# Preprocessing notebook for Task - 1: Behavior Simulation

**In this we notebook we extract the number of followers of each username.**

* To capture the potential impact of the account's popularity on tweet engagement, the Twitter account's follower count was obtained through web scraping using libraries like `requests` and `BeautifulSoup`.

## Steps followed:
1. Step-1: Extracting unique usernames from all the examples.
2. Step-2: Created a function which converts scraped follower count text to integer.
3. Step-3: Created a function which get the follower count for the given URL.
4. Step-4: We apply the functions created on the unique usernames and get the follower count.
5. Step-5: We then map the follower count of unique usernames with the original dataset.
6. Step-6: We save the final dataframe as an excel file for furthur use.




# Installing and Importing the necessary libraries

In [None]:
!pip install pandas
!pip install requests
!pip install beautifulsoup4
import pandas as pd
import requests
from bs4 import BeautifulSoup

# Loading the training dataset to a dataframe
The dataset is loaded into a pandas dataframe to allow us to smoothy preprocess and extract data.

 **Replace 'task1_train_dataset.xlsx' with the appropriate file path of the training dataset.**

In [None]:
df=pd.read_excel('task1_train_dataset.xlsx')

# Extracting the Unique Usernames

In this cell, we extract the unique usernames from all the examples.
* We create a new DataFrame: `df_unique_usernames` which contains all the unique usernames.
* we used the method `.unique()` to get all the unique usernames.

In [None]:
df_unique_usernames = pd.DataFrame({'username': df['username'].unique()})

# Function to convert the number of followers text to an integer

In this code cell, we define a function which convert the followers text to integer.

**Input:**
1. followers_text: The extracted from web scraping, type: `str`

**Returns**
Follower count, type: `int`
For Example:
* 1.8k = 1800
* 1.8m = 1800000

**Code Explaination:**
* We used `.replace` method to replace 'k' or 'm' with blank('')
* We converted the type to `float` and mulliplied with appropriate values for 'k' or 'm'.
======
▶ [Work required]:
Answer these questions using the preprocessing notebook:
1. Which two libraries were used to scrape the follower counts?
2. Which method was used to get the unique usernames?
3. What integer does "1.8m" convert to?
The lines after this point are separate from the preprocessing notebook.
======
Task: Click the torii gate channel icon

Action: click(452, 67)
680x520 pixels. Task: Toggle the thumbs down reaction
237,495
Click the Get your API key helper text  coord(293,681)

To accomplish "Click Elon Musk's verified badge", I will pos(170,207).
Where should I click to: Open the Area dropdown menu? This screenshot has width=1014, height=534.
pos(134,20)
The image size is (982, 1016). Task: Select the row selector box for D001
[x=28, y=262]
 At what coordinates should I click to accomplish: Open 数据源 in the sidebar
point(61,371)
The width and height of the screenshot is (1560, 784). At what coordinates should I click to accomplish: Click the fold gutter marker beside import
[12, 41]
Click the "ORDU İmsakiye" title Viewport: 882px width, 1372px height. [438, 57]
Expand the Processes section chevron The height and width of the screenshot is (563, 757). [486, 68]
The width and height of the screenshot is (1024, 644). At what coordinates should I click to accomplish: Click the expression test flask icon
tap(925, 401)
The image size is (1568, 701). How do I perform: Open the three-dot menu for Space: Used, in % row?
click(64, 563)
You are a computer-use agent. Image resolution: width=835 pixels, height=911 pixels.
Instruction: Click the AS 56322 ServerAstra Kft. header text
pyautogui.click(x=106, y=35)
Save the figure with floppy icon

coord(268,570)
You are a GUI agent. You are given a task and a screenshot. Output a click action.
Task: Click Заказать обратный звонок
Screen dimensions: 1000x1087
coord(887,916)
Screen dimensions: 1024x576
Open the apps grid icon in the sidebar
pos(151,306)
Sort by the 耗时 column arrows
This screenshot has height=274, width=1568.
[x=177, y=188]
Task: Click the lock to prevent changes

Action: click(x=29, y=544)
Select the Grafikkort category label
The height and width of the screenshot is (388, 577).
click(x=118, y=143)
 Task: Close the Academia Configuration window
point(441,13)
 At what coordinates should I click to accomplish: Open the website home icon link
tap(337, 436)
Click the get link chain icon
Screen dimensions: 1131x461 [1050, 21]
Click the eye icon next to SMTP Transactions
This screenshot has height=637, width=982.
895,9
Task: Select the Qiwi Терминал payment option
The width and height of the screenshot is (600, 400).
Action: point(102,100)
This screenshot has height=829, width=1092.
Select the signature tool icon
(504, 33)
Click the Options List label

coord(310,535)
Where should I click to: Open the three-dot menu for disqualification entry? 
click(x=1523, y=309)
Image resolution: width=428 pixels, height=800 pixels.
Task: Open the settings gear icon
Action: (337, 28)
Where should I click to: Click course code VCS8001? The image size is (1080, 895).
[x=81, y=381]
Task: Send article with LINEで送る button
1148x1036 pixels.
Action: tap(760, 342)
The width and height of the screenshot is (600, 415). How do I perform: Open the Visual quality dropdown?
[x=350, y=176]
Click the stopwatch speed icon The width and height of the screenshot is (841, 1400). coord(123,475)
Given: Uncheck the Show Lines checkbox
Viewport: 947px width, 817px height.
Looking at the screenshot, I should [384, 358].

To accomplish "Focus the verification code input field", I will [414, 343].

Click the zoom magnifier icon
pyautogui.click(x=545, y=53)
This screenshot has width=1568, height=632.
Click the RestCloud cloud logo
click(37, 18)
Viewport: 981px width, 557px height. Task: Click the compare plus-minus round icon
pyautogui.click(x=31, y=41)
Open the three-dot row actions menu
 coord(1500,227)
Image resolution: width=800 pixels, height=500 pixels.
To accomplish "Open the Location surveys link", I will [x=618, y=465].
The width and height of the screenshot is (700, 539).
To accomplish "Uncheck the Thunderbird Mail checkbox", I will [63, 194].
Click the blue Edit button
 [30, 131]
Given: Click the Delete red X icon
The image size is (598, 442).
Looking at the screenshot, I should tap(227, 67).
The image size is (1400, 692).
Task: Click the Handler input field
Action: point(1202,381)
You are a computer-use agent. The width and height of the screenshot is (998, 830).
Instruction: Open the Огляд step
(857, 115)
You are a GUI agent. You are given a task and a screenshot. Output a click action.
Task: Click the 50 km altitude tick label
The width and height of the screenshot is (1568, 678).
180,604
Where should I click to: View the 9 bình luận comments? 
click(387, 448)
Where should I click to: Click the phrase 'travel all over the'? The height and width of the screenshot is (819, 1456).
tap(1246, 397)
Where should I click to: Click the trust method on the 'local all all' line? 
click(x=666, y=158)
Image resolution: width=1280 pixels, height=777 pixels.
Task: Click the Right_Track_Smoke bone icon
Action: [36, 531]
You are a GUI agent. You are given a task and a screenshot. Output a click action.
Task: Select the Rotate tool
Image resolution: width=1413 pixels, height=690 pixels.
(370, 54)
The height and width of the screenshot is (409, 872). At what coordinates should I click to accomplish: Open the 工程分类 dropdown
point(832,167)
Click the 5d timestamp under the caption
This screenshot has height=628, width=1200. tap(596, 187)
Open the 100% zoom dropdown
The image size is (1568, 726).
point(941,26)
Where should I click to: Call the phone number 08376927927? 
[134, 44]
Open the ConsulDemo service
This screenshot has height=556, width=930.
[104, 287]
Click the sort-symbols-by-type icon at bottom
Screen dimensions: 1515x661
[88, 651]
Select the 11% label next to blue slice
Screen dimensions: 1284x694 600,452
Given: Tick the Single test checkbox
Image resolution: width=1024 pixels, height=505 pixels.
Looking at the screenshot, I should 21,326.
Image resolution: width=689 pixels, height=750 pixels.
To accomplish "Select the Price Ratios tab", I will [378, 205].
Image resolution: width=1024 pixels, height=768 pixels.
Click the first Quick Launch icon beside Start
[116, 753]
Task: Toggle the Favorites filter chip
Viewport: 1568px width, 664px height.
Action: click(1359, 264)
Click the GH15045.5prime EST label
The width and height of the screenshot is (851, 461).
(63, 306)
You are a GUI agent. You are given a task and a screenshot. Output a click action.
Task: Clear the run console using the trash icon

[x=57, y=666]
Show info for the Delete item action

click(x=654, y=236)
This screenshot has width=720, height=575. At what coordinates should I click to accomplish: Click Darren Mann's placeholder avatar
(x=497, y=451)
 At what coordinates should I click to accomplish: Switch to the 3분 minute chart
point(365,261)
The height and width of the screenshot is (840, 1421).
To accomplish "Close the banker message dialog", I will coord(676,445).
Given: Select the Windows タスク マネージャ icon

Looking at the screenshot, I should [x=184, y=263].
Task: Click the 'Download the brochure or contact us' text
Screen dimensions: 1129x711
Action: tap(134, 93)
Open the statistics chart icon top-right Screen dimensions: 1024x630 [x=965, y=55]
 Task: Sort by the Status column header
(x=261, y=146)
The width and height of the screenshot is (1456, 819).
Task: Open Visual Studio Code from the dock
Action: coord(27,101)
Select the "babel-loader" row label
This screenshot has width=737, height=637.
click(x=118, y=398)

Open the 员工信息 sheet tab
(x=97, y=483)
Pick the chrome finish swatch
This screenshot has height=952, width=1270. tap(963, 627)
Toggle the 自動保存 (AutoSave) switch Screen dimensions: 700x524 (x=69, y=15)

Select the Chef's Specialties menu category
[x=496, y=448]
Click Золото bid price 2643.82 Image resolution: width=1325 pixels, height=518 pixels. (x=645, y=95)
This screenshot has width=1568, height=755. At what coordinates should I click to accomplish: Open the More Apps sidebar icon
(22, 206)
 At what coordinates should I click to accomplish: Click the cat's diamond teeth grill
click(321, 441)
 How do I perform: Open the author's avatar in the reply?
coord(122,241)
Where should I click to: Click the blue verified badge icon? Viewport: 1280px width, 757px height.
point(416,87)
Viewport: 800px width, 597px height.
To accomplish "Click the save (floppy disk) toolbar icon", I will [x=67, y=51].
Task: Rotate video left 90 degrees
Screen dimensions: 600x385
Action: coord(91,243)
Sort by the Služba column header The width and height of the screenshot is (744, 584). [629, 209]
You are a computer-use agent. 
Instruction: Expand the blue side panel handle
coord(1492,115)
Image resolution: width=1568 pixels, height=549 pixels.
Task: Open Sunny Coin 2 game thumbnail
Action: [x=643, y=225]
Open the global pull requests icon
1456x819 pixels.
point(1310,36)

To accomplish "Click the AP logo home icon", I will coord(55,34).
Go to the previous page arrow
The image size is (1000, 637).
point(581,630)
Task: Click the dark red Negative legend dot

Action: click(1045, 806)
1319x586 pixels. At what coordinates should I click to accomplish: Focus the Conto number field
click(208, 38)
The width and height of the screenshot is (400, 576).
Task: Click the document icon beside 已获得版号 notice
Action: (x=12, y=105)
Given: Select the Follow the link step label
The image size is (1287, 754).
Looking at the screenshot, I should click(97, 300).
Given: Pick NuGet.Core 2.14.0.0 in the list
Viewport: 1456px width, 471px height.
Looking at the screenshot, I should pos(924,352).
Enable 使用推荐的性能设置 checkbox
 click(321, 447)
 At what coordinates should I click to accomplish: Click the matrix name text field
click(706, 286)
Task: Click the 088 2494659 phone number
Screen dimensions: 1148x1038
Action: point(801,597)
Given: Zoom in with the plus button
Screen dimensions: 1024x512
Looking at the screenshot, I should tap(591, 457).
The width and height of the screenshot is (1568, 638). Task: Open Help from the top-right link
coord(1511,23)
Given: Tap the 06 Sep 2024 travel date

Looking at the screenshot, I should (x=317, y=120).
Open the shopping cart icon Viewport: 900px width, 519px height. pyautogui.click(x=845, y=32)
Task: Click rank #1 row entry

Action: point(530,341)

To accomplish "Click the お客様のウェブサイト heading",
======
▶ [Worked solution]:
1. `requests` and `BeautifulSoup`
2. `.unique()`
3. 1800000